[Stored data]
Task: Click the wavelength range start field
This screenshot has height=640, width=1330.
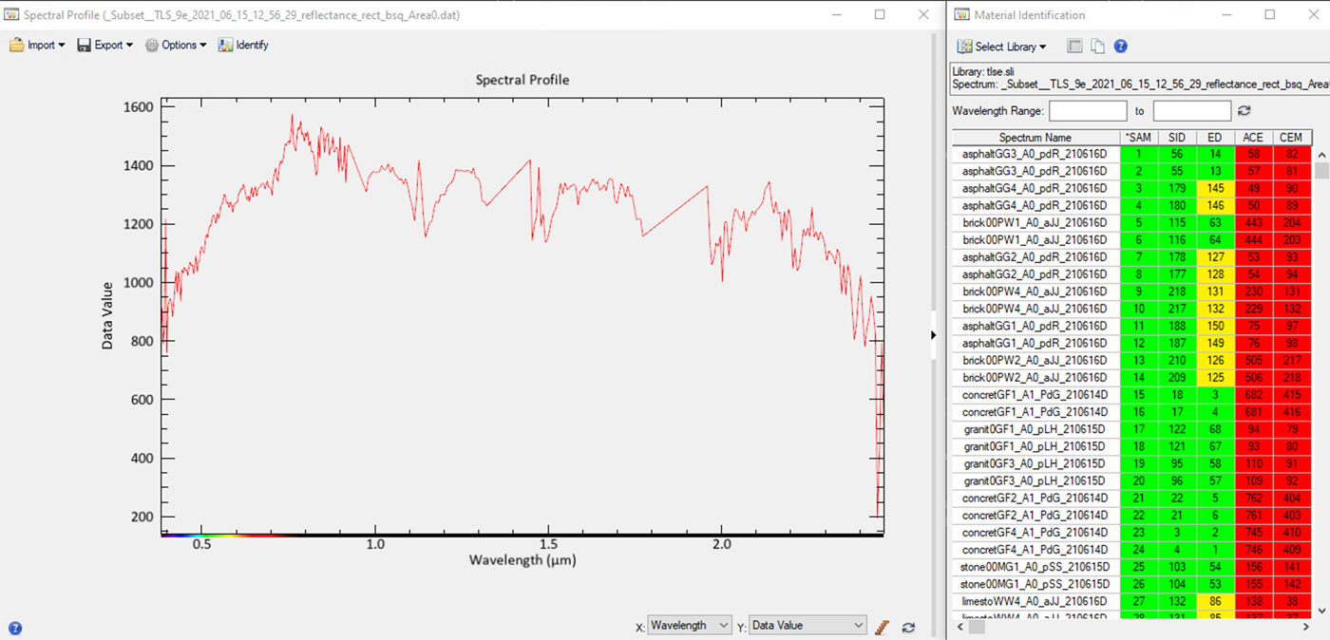Action: point(1088,111)
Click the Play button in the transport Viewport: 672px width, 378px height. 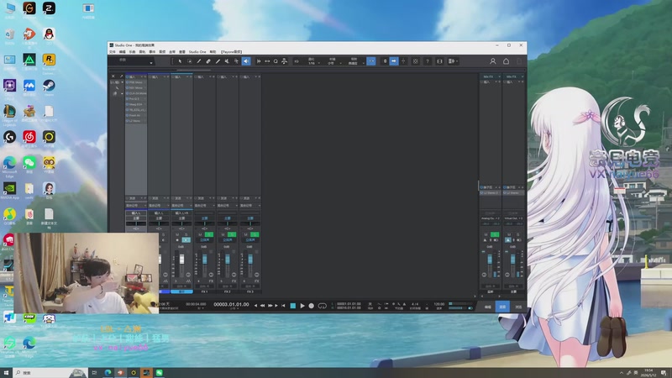pyautogui.click(x=302, y=306)
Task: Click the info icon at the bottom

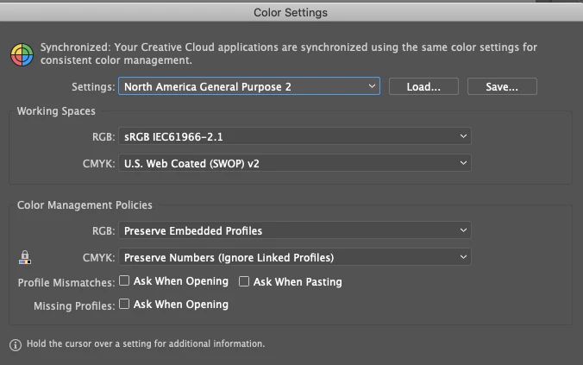Action: click(x=16, y=344)
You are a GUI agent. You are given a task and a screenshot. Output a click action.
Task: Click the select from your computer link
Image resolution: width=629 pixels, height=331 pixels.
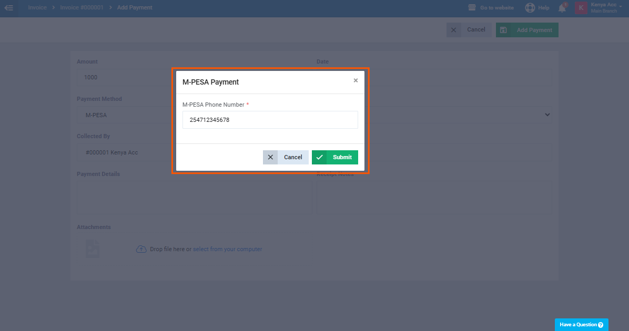[227, 249]
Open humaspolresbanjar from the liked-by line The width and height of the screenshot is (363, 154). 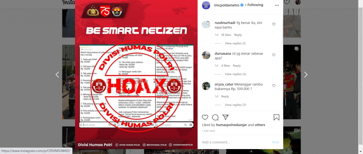point(232,125)
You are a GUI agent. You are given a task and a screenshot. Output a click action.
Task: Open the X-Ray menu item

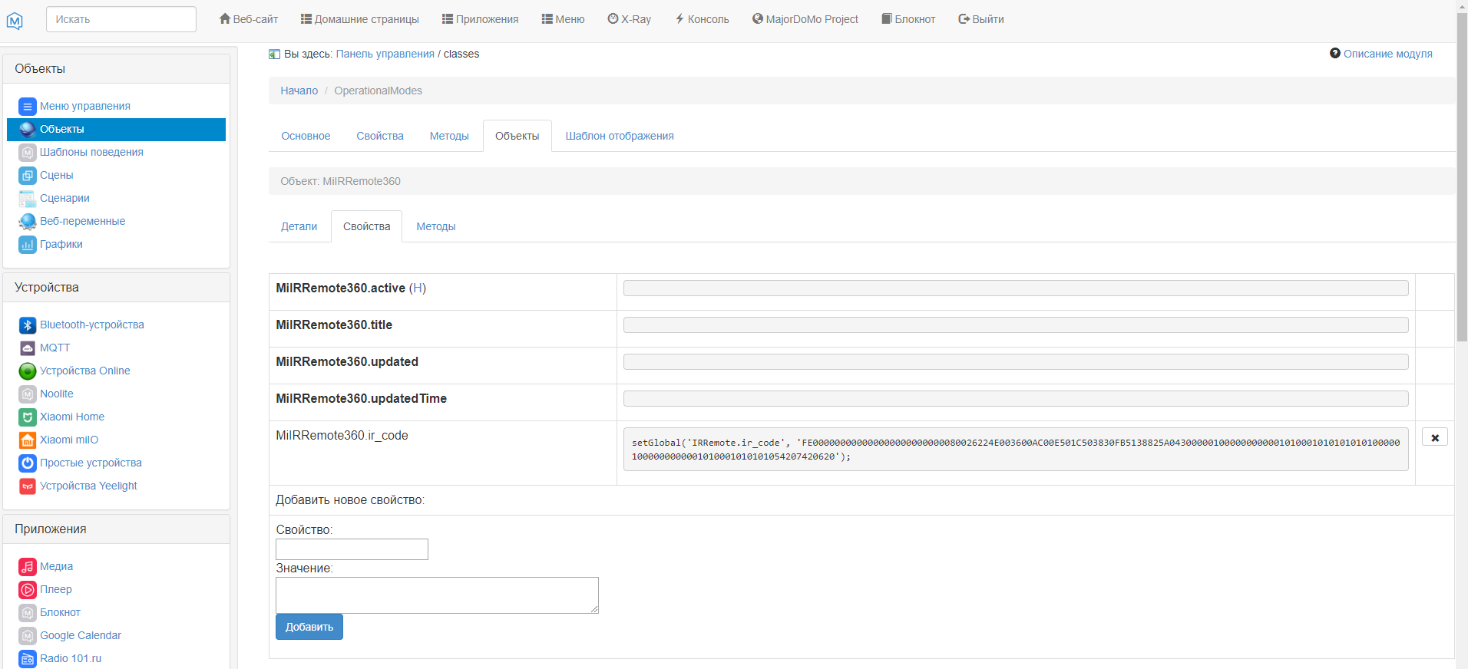629,19
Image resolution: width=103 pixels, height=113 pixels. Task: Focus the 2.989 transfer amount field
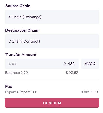[42, 64]
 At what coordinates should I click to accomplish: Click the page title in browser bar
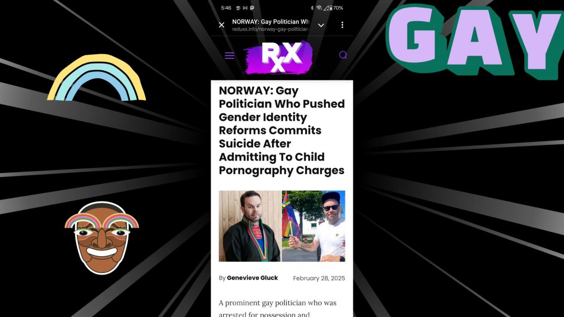pos(270,22)
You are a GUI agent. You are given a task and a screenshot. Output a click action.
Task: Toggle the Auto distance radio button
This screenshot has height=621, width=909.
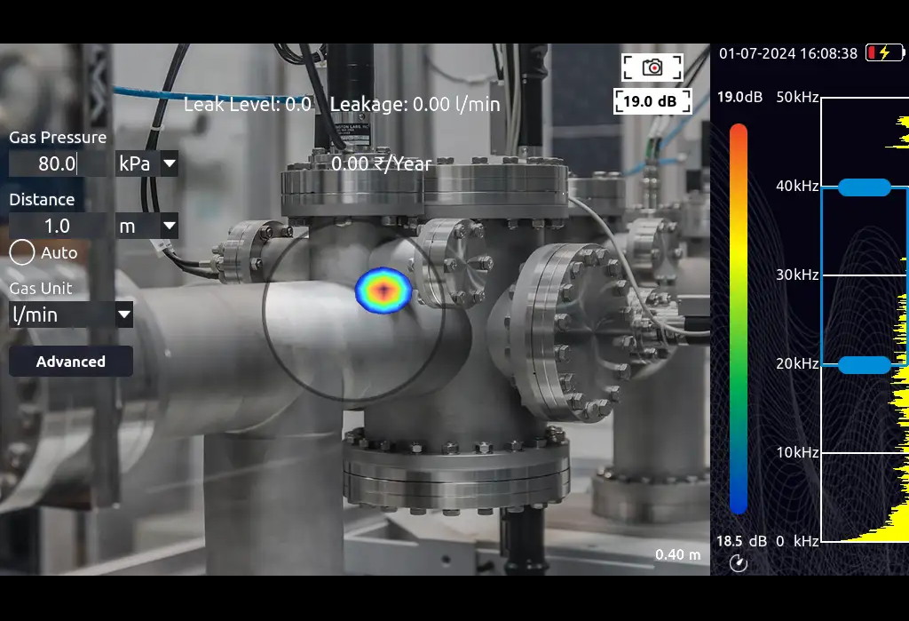[22, 253]
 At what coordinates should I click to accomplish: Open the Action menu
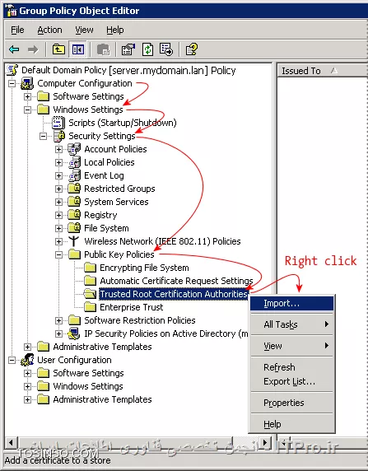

WORK REQUIRED
Would you copy, word for word, only the lines above from the one containing "Task: Click the info icon at the bottom" through the one containing "Task: Click the select", both included, and please leave out the pictures?

EXPECTED ANSWER
Task: Click the info icon at the bottom

Action: click(x=16, y=344)
You are a GUI agent. You are given a task and a screenshot. Output a click action.
Task: Click the select from your computer link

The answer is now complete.